The paper tackles the challenge of running machine learning on resource-constrained IoT devices by introducing FANN-on-MCU, an open-source toolkit for energy-efficient neural network inference on microcontrollers, achieving a 22x speedup and 69% energy reduction on a parallel RISC-V platform compared to a single-core ARM Cortex-M4.

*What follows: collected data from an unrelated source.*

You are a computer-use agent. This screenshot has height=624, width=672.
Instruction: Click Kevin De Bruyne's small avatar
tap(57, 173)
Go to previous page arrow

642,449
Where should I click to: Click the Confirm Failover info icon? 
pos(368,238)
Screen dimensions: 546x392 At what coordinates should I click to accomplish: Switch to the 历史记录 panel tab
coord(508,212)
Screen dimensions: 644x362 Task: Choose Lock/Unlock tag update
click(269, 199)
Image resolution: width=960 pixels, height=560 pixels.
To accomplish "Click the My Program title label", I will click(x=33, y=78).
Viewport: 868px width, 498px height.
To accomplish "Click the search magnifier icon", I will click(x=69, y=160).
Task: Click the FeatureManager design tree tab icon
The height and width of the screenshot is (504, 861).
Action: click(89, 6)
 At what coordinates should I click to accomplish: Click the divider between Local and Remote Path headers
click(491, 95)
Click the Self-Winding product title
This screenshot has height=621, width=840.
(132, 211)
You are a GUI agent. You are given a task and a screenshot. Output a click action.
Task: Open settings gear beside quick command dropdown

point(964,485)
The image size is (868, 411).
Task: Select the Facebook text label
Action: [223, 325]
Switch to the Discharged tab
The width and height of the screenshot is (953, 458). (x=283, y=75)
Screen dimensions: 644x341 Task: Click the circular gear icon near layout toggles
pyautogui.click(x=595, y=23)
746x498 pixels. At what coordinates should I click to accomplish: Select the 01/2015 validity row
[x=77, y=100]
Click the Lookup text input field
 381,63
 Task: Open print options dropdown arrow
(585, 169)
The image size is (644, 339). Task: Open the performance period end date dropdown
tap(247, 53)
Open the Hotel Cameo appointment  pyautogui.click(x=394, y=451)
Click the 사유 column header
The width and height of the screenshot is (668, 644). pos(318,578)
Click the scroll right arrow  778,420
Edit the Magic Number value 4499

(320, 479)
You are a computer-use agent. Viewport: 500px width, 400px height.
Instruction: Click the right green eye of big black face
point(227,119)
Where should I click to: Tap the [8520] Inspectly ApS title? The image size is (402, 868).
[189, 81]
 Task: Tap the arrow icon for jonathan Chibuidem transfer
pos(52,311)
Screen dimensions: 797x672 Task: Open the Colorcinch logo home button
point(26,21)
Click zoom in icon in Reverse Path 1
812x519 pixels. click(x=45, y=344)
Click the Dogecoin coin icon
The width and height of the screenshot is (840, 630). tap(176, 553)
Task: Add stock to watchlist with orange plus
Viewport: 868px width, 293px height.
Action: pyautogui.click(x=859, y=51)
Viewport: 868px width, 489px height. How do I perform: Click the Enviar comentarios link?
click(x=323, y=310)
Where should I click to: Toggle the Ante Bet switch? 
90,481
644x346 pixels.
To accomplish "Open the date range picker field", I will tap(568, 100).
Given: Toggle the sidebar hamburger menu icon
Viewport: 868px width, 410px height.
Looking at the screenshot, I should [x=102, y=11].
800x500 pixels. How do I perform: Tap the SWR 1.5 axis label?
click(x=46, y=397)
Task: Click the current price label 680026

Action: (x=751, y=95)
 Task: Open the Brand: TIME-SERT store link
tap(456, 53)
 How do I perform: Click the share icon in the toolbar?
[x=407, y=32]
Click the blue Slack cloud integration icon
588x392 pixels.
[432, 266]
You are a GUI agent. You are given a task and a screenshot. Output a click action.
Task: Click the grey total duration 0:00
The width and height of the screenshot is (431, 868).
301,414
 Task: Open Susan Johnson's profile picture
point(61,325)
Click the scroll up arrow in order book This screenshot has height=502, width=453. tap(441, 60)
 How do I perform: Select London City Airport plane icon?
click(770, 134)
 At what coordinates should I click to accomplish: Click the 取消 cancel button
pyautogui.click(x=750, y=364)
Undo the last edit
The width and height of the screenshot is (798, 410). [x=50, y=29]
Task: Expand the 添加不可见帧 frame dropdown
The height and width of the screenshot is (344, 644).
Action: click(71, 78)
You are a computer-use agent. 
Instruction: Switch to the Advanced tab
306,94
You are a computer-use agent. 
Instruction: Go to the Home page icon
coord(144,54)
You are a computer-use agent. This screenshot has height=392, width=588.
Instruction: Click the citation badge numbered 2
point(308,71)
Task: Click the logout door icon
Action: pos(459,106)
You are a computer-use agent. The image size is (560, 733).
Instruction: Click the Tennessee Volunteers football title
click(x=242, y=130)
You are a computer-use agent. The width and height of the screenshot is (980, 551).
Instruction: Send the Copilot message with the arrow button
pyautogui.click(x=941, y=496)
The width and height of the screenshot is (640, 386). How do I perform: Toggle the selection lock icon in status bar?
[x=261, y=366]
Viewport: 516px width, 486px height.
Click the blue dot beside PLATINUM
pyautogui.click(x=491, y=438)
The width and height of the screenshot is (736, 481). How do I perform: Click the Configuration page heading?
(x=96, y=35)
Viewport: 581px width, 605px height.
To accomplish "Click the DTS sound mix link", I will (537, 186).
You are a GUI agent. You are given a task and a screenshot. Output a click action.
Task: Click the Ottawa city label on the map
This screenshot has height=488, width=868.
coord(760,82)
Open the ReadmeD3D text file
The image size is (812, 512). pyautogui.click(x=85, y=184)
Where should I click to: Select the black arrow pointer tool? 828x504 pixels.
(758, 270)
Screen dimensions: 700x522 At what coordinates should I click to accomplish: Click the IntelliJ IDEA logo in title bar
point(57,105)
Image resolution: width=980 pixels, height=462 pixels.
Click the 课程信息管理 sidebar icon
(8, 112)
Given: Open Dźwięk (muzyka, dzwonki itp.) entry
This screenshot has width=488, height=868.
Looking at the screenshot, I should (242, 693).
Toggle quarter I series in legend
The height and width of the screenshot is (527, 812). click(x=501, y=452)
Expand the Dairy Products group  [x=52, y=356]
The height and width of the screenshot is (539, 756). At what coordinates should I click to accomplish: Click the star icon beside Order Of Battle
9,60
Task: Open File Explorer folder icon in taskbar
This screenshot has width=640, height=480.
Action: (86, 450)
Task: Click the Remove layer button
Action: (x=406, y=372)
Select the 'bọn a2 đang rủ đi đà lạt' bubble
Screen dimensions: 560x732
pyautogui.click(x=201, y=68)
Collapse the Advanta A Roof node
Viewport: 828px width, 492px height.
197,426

The growing number of low-power smart devices in the Internet of Things is coupled with the concept of "Edge Computing", that is moving some of the intelligence, especially machine learning, towards the edge of the network. Enabling machine learning algorithms to run on resource-constrained hardware, typically on low-power smart devices, is challenging in terms of hardware (optimized and energy-efficient integrated circuits), algorithmic and firmware implementations. This paper presents FANN-on-MCU, an open-source toolkit built upon the Fast Artificial Neural Network (FANN) library to run lightweight and energy-efficient neural networks on microcontrollers based on both the ARM Cortex-M series and the novel RISC-V-based Parallel Ultra-Low-Power (PULP) platform. The toolkit takes multi-layer perceptrons trained with FANN and generates code targeted at execution on low-power microcontrollers either with a floating-point unit (i.e., ARM Cortex-M4F and M7F) or without (i.e., ARM Cortex M0-M3 or PULP-based processors). This paper also provides an architectural performance evaluation of neural networks on the most popular ARM Cortex-M family and the parallel RISC-V processor called Mr. Wolf. The evaluation includes experimental results for three different applications using a self-sustainable wearable multi-sensor bracelet. Experimental results show a measured latency in the order of only a few microseconds and a power consumption of few milliwatts while keeping the memory requirements below the limitations of the targeted microcontrollers. In particular, the parallel implementation on the octa-core RISC-V platform reaches a speedup of 22x and a 69% reduction in energy consumption with respect to a single-core implementation on Cortex-M4 for continuous real-time classification.